┌─ Records for processing

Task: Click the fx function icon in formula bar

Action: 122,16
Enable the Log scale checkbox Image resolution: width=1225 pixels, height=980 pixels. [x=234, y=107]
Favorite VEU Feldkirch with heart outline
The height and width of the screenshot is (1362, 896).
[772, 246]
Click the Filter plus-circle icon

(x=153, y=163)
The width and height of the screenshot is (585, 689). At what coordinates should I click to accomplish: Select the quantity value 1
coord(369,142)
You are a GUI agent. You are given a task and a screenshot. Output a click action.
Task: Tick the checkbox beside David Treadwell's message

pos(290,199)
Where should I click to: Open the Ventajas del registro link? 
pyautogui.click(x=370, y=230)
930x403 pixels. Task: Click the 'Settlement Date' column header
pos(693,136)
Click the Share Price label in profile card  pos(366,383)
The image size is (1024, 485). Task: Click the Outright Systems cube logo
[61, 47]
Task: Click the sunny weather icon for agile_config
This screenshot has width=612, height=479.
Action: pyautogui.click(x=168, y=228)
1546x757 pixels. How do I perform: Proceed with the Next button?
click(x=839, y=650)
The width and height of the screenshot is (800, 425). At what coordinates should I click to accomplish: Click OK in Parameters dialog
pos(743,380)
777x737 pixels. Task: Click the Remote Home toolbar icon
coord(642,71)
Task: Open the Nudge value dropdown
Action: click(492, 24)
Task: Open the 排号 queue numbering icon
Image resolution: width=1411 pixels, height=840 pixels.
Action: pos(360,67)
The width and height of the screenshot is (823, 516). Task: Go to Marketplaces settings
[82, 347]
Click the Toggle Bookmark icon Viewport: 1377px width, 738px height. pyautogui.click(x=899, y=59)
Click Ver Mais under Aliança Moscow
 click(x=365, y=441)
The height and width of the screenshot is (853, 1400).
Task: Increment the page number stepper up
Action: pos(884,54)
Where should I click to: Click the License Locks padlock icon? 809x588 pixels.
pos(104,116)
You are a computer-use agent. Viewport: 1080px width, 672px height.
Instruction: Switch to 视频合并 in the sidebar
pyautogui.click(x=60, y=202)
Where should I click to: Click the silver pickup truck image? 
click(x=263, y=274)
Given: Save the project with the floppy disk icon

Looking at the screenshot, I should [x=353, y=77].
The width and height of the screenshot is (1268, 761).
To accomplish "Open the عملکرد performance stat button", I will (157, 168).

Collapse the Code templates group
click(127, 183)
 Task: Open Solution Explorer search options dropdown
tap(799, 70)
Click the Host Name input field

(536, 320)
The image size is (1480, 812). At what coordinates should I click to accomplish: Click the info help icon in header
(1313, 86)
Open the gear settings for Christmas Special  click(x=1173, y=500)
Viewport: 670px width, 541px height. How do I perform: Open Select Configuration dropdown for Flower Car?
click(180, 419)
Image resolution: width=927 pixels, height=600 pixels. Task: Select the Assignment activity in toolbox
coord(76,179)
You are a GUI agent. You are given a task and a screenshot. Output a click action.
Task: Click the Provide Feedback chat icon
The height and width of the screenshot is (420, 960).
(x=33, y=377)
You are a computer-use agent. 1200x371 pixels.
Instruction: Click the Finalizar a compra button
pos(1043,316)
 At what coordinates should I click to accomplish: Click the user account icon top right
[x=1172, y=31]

└─

▶ _Exercise_
Each record above is to be written out again exactly.

▶ _Exercise output_
Task: Click the fx function icon in formula bar

Action: 122,16
Enable the Log scale checkbox Image resolution: width=1225 pixels, height=980 pixels. [x=234, y=107]
Favorite VEU Feldkirch with heart outline
The height and width of the screenshot is (1362, 896).
[772, 246]
Click the Filter plus-circle icon

(x=153, y=163)
The width and height of the screenshot is (585, 689). At what coordinates should I click to accomplish: Select the quantity value 1
coord(369,142)
You are a GUI agent. You are given a task and a screenshot. Output a click action.
Task: Tick the checkbox beside David Treadwell's message

pos(290,199)
Where should I click to: Open the Ventajas del registro link? 
pyautogui.click(x=370, y=230)
930x403 pixels. Task: Click the 'Settlement Date' column header
pos(693,136)
Click the Share Price label in profile card  pos(366,383)
The image size is (1024, 485). Task: Click the Outright Systems cube logo
[61, 47]
Task: Click the sunny weather icon for agile_config
This screenshot has width=612, height=479.
Action: pyautogui.click(x=168, y=228)
1546x757 pixels. How do I perform: Proceed with the Next button?
click(x=839, y=650)
The width and height of the screenshot is (800, 425). At what coordinates should I click to accomplish: Click OK in Parameters dialog
pos(743,380)
777x737 pixels. Task: Click the Remote Home toolbar icon
coord(642,71)
Task: Open the Nudge value dropdown
Action: click(492, 24)
Task: Open the 排号 queue numbering icon
Image resolution: width=1411 pixels, height=840 pixels.
Action: pos(360,67)
The width and height of the screenshot is (823, 516). Task: Go to Marketplaces settings
[82, 347]
Click the Toggle Bookmark icon Viewport: 1377px width, 738px height. pyautogui.click(x=899, y=59)
Click Ver Mais under Aliança Moscow
 click(x=365, y=441)
The height and width of the screenshot is (853, 1400).
Task: Increment the page number stepper up
Action: pos(884,54)
Where should I click to: Click the License Locks padlock icon? 809x588 pixels.
pos(104,116)
You are a computer-use agent. Viewport: 1080px width, 672px height.
Instruction: Switch to 视频合并 in the sidebar
pyautogui.click(x=60, y=202)
Where should I click to: Click the silver pickup truck image? 
click(x=263, y=274)
Given: Save the project with the floppy disk icon

Looking at the screenshot, I should [x=353, y=77].
The width and height of the screenshot is (1268, 761).
To accomplish "Open the عملکرد performance stat button", I will (157, 168).

Collapse the Code templates group
click(127, 183)
 Task: Open Solution Explorer search options dropdown
tap(799, 70)
Click the Host Name input field

(536, 320)
The image size is (1480, 812). At what coordinates should I click to accomplish: Click the info help icon in header
(1313, 86)
Open the gear settings for Christmas Special  click(x=1173, y=500)
Viewport: 670px width, 541px height. How do I perform: Open Select Configuration dropdown for Flower Car?
click(180, 419)
Image resolution: width=927 pixels, height=600 pixels. Task: Select the Assignment activity in toolbox
coord(76,179)
You are a GUI agent. You are given a task and a screenshot. Output a click action.
Task: Click the Provide Feedback chat icon
The height and width of the screenshot is (420, 960).
(x=33, y=377)
You are a computer-use agent. 1200x371 pixels.
Instruction: Click the Finalizar a compra button
pos(1043,316)
 At what coordinates should I click to accomplish: Click the user account icon top right
[x=1172, y=31]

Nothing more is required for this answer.